PROBLEM TO SOLVE: Give back every entry in full, exactly as it reads.

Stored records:
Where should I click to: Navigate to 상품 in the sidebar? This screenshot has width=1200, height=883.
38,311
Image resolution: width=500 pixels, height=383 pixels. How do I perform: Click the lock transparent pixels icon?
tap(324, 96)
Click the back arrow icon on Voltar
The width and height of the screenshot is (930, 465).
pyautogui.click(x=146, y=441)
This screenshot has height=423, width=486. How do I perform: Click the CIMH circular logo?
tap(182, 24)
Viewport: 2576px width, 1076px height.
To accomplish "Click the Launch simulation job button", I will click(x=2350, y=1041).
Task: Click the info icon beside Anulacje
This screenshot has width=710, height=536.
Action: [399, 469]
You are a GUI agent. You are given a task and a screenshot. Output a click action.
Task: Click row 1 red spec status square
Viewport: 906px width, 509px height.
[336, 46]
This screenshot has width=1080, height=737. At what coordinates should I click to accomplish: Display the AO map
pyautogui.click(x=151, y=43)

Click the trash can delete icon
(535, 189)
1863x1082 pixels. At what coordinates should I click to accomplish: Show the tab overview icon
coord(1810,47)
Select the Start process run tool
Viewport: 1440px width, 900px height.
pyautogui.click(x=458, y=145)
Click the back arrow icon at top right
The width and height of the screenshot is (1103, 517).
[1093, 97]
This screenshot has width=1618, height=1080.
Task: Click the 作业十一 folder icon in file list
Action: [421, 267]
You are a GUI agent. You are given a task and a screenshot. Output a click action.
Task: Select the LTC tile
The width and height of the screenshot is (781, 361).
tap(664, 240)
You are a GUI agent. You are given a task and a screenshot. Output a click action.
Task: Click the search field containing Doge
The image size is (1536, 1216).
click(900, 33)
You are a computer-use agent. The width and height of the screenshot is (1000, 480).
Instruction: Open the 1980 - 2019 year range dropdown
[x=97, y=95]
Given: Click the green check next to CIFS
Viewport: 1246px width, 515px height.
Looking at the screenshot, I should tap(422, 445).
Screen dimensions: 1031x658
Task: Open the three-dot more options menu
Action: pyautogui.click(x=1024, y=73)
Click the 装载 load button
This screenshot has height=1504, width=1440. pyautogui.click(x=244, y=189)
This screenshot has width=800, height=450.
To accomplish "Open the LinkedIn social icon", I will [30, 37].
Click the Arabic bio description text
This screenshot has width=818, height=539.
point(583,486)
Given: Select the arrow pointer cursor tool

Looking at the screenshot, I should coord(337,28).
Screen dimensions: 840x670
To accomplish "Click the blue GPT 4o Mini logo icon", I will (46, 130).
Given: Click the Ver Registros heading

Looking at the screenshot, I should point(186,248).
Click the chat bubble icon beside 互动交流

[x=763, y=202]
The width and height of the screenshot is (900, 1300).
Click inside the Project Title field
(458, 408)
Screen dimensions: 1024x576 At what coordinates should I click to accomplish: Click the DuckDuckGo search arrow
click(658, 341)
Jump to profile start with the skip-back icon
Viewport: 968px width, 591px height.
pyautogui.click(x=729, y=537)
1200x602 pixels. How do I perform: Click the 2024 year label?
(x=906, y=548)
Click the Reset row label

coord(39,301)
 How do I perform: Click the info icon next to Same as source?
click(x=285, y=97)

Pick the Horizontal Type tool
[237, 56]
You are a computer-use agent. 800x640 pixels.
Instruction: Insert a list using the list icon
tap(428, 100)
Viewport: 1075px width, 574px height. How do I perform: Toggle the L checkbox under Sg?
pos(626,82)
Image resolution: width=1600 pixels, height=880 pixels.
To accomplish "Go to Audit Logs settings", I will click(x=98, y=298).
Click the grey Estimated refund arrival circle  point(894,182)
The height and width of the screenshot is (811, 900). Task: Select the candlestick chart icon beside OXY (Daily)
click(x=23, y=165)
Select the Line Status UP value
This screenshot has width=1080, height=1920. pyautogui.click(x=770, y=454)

SOLUTION TO THIS PROBLEM:
Where should I click to: Navigate to 상품 in the sidebar? This screenshot has width=1200, height=883.
38,311
Image resolution: width=500 pixels, height=383 pixels. How do I perform: Click the lock transparent pixels icon?
tap(324, 96)
Click the back arrow icon on Voltar
The width and height of the screenshot is (930, 465).
pyautogui.click(x=146, y=441)
This screenshot has height=423, width=486. How do I perform: Click the CIMH circular logo?
tap(182, 24)
Viewport: 2576px width, 1076px height.
To accomplish "Click the Launch simulation job button", I will click(x=2350, y=1041).
Task: Click the info icon beside Anulacje
This screenshot has width=710, height=536.
Action: [399, 469]
You are a GUI agent. You are given a task and a screenshot. Output a click action.
Task: Click row 1 red spec status square
Viewport: 906px width, 509px height.
[336, 46]
This screenshot has width=1080, height=737. At what coordinates should I click to accomplish: Display the AO map
pyautogui.click(x=151, y=43)

Click the trash can delete icon
(535, 189)
1863x1082 pixels. At what coordinates should I click to accomplish: Show the tab overview icon
coord(1810,47)
Select the Start process run tool
Viewport: 1440px width, 900px height.
pyautogui.click(x=458, y=145)
Click the back arrow icon at top right
The width and height of the screenshot is (1103, 517).
[1093, 97]
This screenshot has width=1618, height=1080.
Task: Click the 作业十一 folder icon in file list
Action: [421, 267]
You are a GUI agent. You are given a task and a screenshot. Output a click action.
Task: Select the LTC tile
The width and height of the screenshot is (781, 361).
tap(664, 240)
You are a GUI agent. You are given a task and a screenshot. Output a click action.
Task: Click the search field containing Doge
The image size is (1536, 1216).
click(900, 33)
You are a computer-use agent. The width and height of the screenshot is (1000, 480).
Instruction: Open the 1980 - 2019 year range dropdown
[x=97, y=95]
Given: Click the green check next to CIFS
Viewport: 1246px width, 515px height.
Looking at the screenshot, I should tap(422, 445).
Screen dimensions: 1031x658
Task: Open the three-dot more options menu
Action: pyautogui.click(x=1024, y=73)
Click the 装载 load button
This screenshot has height=1504, width=1440. pyautogui.click(x=244, y=189)
This screenshot has width=800, height=450.
To accomplish "Open the LinkedIn social icon", I will [30, 37].
Click the Arabic bio description text
This screenshot has width=818, height=539.
point(583,486)
Given: Select the arrow pointer cursor tool

Looking at the screenshot, I should coord(337,28).
Screen dimensions: 840x670
To accomplish "Click the blue GPT 4o Mini logo icon", I will (46, 130).
Given: Click the Ver Registros heading

Looking at the screenshot, I should point(186,248).
Click the chat bubble icon beside 互动交流

[x=763, y=202]
The width and height of the screenshot is (900, 1300).
Click inside the Project Title field
(458, 408)
Screen dimensions: 1024x576 At what coordinates should I click to accomplish: Click the DuckDuckGo search arrow
click(658, 341)
Jump to profile start with the skip-back icon
Viewport: 968px width, 591px height.
pyautogui.click(x=729, y=537)
1200x602 pixels. How do I perform: Click the 2024 year label?
(x=906, y=548)
Click the Reset row label

coord(39,301)
 How do I perform: Click the info icon next to Same as source?
click(x=285, y=97)

Pick the Horizontal Type tool
[237, 56]
You are a computer-use agent. 800x640 pixels.
Instruction: Insert a list using the list icon
tap(428, 100)
Viewport: 1075px width, 574px height. How do I perform: Toggle the L checkbox under Sg?
pos(626,82)
Image resolution: width=1600 pixels, height=880 pixels.
To accomplish "Go to Audit Logs settings", I will click(x=98, y=298).
Click the grey Estimated refund arrival circle  point(894,182)
The height and width of the screenshot is (811, 900). Task: Select the candlestick chart icon beside OXY (Daily)
click(x=23, y=165)
Select the Line Status UP value
This screenshot has width=1080, height=1920. pyautogui.click(x=770, y=454)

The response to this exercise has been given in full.